Pourquoi est-ce un problème?
La minéralisation des villes entraîne plusieurs conséquences, du point
de vue esthétique et environnementale. Parmi celles-ci, la conséquence qui
attire le plus l'attention est certainement le phénomène d’îlot de chaleur. Un
îlot de chaleur est une zone urbaine ayant une température pouvant atteindre jusqu’à
10 degrés plus élevés qu'une zone rurale ou forestière voisine. Par exemple, en
2005, le 25 juin, il faisait 21,8 degrés au parc du Mont-Royal alors qu'à deux
coins de rue de là, à l'angle du boulevard Saint Laurent et de la rue
Mont-Royal, il faisait 33,5 degrés.
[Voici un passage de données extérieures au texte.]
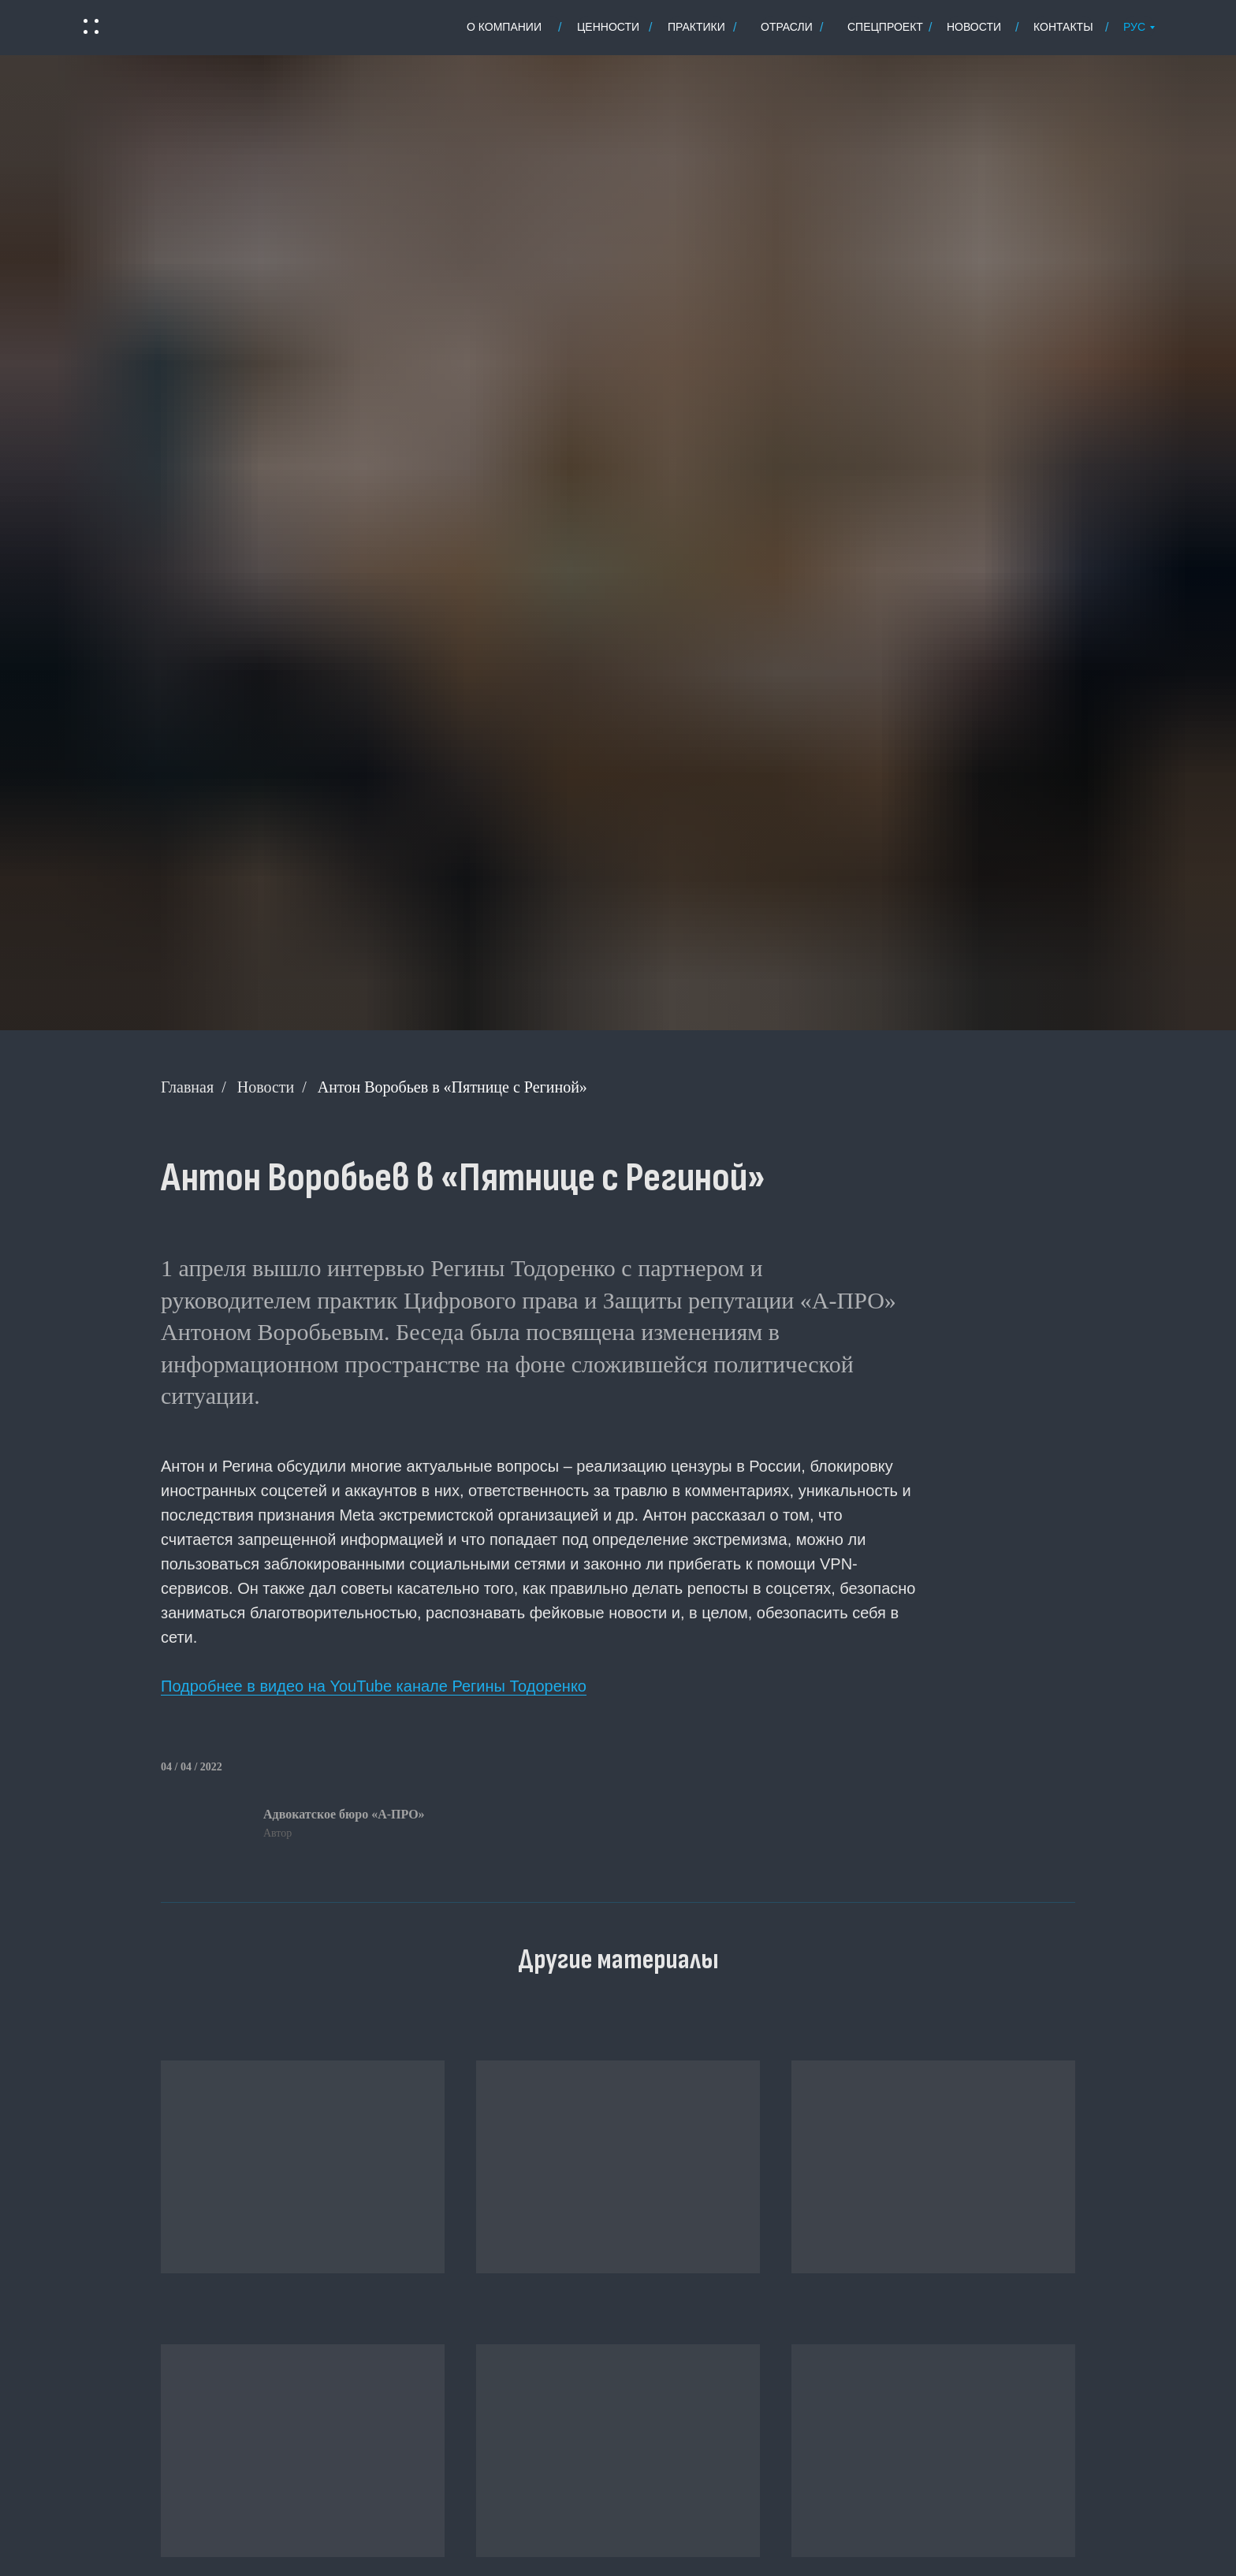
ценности (608, 26)
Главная (187, 1087)
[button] (90, 27)
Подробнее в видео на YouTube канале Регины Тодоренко (373, 1686)
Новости (266, 1087)
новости (974, 26)
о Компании (504, 26)
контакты (1063, 26)
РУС (1134, 26)
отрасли (787, 26)
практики (696, 26)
Cette différence de température s'explique
d'abord par le fait que, comme mentionné précédemment, le béton absorbe la
chaleur, pour ensuite la rejeter dans l'air. La deuxième explication est le
manque d'arbres qui font offices de climatiseurs naturels dans leur processus
d’absorption et d'évaporation d'eau dans l'air.
Les îlots de chaleur ont un impact significatif sur l'environnement et
la santé des citoyens touchés par ce phénomène. D'abord, ils augmentent le taux
de mortalité relatif au stress thermique, aggravent la pollution atmosphérique
et favorisent l'accumulation de smog. En plus d'affecter la qualité de l'air
extérieur, les îlots de chaleurs affectent également la qualité de l'air
intérieur, car la température plus élevée favorise la prolifération de moisissure,
d’aquariens et de bactéries. Ensuite, la hausse de température augmente la
consommation d'eau potable et d'énergie notamment à cause des climatiseurs, qui
doivent fonctionner davantage. On estime donc qu'une hausse de 2 degrés, causée
par un îlot de chaleur, peut faire augmenter la consommation d'énergie de 5%.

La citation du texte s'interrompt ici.